--- Dataset records ---
────────────────────
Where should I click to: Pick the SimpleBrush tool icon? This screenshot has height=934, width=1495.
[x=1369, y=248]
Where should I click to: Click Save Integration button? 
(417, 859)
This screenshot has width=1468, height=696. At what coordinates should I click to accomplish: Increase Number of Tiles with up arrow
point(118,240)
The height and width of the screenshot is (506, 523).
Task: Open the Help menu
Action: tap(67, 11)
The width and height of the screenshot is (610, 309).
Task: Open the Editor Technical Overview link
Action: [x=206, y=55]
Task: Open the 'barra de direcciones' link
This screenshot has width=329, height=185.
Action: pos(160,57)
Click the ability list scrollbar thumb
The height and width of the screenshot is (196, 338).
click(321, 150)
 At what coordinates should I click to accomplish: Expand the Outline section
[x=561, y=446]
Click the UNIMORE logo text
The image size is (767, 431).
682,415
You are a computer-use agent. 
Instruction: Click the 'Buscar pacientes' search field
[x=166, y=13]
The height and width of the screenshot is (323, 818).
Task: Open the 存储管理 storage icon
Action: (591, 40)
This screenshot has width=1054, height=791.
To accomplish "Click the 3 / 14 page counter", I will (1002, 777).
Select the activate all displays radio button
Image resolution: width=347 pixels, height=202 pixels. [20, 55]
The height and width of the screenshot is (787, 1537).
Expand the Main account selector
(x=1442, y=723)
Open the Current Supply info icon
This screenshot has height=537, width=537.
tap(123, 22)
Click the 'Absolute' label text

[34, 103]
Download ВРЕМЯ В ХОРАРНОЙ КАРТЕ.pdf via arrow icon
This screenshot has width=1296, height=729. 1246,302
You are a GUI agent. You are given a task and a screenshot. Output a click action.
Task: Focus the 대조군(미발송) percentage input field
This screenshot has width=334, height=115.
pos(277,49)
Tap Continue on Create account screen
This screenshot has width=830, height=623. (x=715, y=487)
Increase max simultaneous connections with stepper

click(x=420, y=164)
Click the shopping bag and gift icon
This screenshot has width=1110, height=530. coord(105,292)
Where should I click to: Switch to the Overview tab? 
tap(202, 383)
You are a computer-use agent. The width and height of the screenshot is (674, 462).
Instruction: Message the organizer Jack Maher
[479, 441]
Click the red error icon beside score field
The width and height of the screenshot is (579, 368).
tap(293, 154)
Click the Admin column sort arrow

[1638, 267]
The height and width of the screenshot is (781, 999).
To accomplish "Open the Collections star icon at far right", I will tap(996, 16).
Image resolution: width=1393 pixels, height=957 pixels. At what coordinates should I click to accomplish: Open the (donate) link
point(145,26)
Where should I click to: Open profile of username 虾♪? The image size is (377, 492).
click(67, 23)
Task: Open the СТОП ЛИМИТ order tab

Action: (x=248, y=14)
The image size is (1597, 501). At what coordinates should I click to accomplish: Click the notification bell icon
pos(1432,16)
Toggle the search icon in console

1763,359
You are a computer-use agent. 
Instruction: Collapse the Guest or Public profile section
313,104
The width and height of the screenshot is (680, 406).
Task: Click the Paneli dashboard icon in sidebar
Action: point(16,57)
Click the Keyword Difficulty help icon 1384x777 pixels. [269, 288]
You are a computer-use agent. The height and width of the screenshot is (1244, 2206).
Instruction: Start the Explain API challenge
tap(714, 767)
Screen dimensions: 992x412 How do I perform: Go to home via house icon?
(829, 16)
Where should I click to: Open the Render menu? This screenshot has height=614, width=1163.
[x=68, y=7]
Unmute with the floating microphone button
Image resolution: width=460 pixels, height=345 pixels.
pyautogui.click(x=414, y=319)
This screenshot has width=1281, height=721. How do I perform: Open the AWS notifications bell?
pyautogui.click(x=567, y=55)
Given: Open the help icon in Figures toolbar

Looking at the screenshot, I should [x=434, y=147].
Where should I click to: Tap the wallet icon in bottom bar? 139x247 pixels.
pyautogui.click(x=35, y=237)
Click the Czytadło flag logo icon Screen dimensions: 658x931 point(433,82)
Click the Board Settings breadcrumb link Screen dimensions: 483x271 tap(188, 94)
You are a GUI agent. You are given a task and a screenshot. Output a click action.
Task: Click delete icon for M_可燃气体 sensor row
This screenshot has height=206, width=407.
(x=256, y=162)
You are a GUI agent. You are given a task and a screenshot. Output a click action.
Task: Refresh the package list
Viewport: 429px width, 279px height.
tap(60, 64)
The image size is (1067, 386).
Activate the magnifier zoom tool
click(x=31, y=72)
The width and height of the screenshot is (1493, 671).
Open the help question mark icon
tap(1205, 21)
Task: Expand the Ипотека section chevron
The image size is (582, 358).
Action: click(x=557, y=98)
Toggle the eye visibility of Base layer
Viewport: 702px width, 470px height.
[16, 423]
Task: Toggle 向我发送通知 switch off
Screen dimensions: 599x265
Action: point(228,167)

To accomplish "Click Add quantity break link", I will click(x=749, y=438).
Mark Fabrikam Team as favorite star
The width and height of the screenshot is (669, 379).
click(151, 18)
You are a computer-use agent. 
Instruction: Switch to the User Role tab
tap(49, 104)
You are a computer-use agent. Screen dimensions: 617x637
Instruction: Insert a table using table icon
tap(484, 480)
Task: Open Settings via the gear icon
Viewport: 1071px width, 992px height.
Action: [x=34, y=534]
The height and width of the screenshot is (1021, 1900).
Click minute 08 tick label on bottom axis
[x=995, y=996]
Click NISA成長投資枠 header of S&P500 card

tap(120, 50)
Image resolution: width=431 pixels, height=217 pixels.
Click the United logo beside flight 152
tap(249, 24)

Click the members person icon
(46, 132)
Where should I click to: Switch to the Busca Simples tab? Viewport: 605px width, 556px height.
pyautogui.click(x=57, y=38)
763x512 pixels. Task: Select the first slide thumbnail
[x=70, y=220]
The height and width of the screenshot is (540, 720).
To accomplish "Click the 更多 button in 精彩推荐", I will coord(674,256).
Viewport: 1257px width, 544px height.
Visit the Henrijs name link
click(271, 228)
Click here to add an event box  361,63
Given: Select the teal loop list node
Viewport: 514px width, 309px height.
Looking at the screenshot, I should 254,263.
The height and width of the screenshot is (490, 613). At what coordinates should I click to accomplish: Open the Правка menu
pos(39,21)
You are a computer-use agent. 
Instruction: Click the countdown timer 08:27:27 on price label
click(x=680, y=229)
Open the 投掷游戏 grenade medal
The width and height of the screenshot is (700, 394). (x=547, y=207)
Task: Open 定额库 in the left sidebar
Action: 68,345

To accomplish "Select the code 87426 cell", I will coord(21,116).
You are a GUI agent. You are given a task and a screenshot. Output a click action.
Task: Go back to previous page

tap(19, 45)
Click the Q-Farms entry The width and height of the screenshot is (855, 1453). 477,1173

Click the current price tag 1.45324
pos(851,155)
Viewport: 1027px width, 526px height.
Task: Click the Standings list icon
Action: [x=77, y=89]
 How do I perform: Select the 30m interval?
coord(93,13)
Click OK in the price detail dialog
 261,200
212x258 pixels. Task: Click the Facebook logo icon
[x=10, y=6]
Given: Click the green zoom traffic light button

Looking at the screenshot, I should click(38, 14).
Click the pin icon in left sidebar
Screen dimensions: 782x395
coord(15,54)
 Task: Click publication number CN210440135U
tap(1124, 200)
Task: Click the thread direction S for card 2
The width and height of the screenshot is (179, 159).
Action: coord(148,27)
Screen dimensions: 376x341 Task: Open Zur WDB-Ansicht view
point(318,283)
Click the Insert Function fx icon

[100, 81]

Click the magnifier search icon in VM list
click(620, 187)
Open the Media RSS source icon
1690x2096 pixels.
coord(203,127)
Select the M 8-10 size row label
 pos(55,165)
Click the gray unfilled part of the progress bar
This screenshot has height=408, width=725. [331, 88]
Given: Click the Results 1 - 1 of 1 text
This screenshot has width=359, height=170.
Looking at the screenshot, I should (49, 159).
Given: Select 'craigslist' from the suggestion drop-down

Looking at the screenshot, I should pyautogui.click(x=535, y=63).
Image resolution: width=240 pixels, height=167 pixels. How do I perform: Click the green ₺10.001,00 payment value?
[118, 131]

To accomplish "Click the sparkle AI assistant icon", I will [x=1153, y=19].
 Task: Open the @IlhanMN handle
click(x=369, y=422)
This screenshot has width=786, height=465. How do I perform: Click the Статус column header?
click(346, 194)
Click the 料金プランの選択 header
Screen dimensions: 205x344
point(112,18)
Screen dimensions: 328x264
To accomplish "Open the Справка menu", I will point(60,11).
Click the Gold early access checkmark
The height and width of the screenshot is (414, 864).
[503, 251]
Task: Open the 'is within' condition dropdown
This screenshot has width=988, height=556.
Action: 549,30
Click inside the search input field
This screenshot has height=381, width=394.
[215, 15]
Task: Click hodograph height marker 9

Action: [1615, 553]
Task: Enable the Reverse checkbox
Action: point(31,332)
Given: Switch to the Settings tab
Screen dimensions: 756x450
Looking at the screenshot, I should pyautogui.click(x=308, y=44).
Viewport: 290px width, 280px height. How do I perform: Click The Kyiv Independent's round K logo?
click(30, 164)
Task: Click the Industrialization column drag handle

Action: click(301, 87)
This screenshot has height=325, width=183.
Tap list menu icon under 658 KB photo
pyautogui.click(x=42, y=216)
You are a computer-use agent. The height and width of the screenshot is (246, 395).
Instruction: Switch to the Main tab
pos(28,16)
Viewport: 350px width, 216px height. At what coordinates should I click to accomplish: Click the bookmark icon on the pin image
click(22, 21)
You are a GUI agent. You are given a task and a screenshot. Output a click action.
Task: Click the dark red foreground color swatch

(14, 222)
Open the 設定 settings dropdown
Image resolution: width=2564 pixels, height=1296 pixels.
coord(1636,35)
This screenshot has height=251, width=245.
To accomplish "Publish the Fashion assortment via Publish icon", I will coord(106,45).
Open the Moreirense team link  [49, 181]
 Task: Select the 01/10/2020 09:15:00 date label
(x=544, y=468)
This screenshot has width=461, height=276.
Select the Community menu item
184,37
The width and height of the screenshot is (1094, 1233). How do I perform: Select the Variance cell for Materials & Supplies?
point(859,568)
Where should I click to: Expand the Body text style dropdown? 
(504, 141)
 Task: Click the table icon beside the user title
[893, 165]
────────────────────
--- Aim ---
Can you give the listing lines from the one containing "Task: Click the thread direction S for card 2" through the one containing "click(30, 164)" again, with "magnifier" swapped for "magnifying glass" and nothing else altered?

--- Result below ---
Task: Click the thread direction S for card 2
The width and height of the screenshot is (179, 159).
Action: coord(148,27)
Screen dimensions: 376x341 Task: Open Zur WDB-Ansicht view
point(318,283)
Click the Insert Function fx icon

[100, 81]

Click the magnifying glass search icon in VM list
click(620, 187)
Open the Media RSS source icon
1690x2096 pixels.
coord(203,127)
Select the M 8-10 size row label
 pos(55,165)
Click the gray unfilled part of the progress bar
This screenshot has height=408, width=725. [331, 88]
Given: Click the Results 1 - 1 of 1 text
This screenshot has width=359, height=170.
Looking at the screenshot, I should (49, 159).
Given: Select 'craigslist' from the suggestion drop-down

Looking at the screenshot, I should pyautogui.click(x=535, y=63).
Image resolution: width=240 pixels, height=167 pixels. How do I perform: Click the green ₺10.001,00 payment value?
[118, 131]

To accomplish "Click the sparkle AI assistant icon", I will [x=1153, y=19].
 Task: Open the @IlhanMN handle
click(x=369, y=422)
This screenshot has width=786, height=465. How do I perform: Click the Статус column header?
click(346, 194)
Click the 料金プランの選択 header
Screen dimensions: 205x344
point(112,18)
Screen dimensions: 328x264
To accomplish "Open the Справка menu", I will point(60,11).
Click the Gold early access checkmark
The height and width of the screenshot is (414, 864).
[503, 251]
Task: Open the 'is within' condition dropdown
This screenshot has width=988, height=556.
Action: 549,30
Click inside the search input field
This screenshot has height=381, width=394.
[215, 15]
Task: Click hodograph height marker 9

Action: [1615, 553]
Task: Enable the Reverse checkbox
Action: point(31,332)
Given: Switch to the Settings tab
Screen dimensions: 756x450
Looking at the screenshot, I should pyautogui.click(x=308, y=44).
Viewport: 290px width, 280px height. How do I perform: Click The Kyiv Independent's round K logo?
click(30, 164)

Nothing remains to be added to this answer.